- Opening Delimiter -

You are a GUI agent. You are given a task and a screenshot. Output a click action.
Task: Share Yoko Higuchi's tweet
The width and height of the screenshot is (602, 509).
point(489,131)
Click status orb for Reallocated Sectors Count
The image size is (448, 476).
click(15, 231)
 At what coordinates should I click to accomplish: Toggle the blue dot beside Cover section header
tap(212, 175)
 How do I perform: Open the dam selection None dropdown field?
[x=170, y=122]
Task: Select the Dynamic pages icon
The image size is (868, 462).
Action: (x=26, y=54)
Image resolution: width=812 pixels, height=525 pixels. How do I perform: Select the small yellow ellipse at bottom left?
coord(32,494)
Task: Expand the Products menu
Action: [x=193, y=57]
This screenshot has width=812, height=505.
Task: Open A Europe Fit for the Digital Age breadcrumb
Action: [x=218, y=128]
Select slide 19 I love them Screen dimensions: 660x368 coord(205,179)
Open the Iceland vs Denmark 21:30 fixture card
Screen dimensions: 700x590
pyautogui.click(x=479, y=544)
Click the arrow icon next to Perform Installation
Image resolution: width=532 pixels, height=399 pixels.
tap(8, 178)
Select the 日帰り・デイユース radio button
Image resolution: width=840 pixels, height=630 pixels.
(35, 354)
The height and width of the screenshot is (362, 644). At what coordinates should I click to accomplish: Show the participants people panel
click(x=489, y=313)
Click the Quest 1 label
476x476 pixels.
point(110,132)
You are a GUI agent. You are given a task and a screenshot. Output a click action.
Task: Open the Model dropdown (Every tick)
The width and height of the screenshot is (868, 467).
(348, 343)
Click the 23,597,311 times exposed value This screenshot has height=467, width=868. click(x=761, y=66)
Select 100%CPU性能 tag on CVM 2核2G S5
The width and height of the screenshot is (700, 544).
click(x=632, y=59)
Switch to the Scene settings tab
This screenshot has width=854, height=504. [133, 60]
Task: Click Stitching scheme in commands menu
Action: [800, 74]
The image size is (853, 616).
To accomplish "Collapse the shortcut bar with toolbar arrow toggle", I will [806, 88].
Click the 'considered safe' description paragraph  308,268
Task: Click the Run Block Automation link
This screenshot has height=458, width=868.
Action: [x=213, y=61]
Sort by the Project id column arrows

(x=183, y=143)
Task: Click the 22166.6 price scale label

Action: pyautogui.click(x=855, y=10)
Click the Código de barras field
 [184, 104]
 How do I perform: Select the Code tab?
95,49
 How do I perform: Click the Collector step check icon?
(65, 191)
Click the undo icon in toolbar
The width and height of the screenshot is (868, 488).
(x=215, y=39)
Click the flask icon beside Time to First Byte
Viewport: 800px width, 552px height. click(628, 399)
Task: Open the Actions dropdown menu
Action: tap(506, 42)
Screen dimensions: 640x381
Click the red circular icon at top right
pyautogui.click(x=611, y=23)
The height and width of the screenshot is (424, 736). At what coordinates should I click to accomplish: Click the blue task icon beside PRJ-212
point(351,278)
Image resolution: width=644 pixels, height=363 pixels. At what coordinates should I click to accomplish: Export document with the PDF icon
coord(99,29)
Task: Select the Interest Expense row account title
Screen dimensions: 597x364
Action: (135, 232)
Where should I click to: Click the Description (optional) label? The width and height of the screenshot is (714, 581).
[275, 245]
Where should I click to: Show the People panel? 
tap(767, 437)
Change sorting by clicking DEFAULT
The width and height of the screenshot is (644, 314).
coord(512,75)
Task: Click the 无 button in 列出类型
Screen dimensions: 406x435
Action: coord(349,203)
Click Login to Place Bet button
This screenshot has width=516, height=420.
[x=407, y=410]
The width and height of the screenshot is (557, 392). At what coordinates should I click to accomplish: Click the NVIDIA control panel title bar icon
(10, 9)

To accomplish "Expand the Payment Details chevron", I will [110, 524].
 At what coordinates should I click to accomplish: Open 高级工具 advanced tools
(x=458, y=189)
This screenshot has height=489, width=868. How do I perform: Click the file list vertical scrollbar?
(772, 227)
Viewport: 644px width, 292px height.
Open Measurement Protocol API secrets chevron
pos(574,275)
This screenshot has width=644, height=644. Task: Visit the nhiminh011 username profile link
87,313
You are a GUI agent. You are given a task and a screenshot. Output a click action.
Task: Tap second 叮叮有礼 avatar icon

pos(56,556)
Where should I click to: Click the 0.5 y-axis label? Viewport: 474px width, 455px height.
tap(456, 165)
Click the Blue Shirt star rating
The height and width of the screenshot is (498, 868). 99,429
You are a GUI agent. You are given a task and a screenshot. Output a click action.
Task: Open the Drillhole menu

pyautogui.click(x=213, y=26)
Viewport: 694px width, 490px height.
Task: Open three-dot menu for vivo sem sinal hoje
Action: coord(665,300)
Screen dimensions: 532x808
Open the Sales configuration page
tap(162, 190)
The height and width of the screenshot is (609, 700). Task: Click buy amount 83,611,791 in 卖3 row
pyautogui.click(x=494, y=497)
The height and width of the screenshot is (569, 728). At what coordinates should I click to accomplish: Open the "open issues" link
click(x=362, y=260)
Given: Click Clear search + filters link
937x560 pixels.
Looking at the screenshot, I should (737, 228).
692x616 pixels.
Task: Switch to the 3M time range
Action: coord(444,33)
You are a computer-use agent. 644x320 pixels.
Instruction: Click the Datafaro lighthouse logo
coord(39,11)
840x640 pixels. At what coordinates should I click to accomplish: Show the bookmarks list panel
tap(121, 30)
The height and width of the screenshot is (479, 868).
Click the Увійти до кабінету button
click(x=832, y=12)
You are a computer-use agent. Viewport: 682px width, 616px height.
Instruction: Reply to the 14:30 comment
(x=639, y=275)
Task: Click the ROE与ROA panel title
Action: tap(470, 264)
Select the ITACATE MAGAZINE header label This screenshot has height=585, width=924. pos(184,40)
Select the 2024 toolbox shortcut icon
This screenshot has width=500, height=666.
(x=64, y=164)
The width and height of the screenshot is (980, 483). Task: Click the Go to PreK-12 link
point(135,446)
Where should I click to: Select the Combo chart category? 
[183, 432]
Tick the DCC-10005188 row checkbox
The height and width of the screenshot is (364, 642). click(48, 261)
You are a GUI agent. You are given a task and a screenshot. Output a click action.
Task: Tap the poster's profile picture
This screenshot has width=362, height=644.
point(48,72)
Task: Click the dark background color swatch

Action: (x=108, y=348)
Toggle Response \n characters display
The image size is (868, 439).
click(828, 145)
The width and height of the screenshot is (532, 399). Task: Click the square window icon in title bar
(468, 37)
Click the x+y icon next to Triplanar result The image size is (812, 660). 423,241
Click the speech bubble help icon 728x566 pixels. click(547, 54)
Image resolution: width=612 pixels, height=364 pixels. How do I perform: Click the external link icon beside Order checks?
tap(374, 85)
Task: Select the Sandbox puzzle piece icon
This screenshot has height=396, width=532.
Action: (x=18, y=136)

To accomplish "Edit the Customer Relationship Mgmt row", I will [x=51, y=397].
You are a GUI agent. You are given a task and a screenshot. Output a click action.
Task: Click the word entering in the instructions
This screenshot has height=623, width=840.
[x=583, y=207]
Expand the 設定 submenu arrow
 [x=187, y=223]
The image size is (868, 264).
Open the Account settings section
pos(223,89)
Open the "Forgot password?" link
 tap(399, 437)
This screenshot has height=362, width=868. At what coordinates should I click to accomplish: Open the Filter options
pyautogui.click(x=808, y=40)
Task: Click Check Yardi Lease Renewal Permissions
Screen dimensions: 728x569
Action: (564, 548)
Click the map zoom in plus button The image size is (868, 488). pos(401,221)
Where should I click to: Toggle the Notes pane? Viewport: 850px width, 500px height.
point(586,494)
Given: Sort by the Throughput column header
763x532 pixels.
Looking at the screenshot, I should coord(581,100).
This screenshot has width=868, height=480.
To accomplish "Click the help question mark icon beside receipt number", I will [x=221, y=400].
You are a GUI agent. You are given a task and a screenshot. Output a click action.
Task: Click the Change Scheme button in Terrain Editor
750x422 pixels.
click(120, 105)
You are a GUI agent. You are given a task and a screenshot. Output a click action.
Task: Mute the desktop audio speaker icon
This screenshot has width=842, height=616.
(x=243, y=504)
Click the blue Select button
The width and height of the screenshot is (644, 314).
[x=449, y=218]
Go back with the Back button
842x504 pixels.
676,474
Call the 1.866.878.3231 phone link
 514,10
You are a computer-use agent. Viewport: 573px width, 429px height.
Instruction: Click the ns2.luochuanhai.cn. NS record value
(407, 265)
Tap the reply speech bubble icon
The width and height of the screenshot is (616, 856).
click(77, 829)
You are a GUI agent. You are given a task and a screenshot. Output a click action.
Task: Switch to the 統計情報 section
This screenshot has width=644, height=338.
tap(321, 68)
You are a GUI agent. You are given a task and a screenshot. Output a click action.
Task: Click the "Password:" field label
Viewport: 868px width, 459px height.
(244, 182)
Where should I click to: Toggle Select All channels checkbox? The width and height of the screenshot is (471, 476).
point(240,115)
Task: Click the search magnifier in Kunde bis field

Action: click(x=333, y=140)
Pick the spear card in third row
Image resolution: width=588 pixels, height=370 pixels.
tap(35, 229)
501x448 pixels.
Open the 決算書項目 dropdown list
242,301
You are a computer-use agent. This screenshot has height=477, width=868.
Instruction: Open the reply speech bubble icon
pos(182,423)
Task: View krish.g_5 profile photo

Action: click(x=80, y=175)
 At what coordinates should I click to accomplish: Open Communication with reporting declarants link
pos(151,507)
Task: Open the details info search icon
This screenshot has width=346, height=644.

- Closing Delimiter -

In the entries above, find each line with "help" and list it.

Click the speech bubble help icon 728x566 pixels. click(547, 54)
To accomplish "Click the help question mark icon beside receipt number", I will [x=221, y=400].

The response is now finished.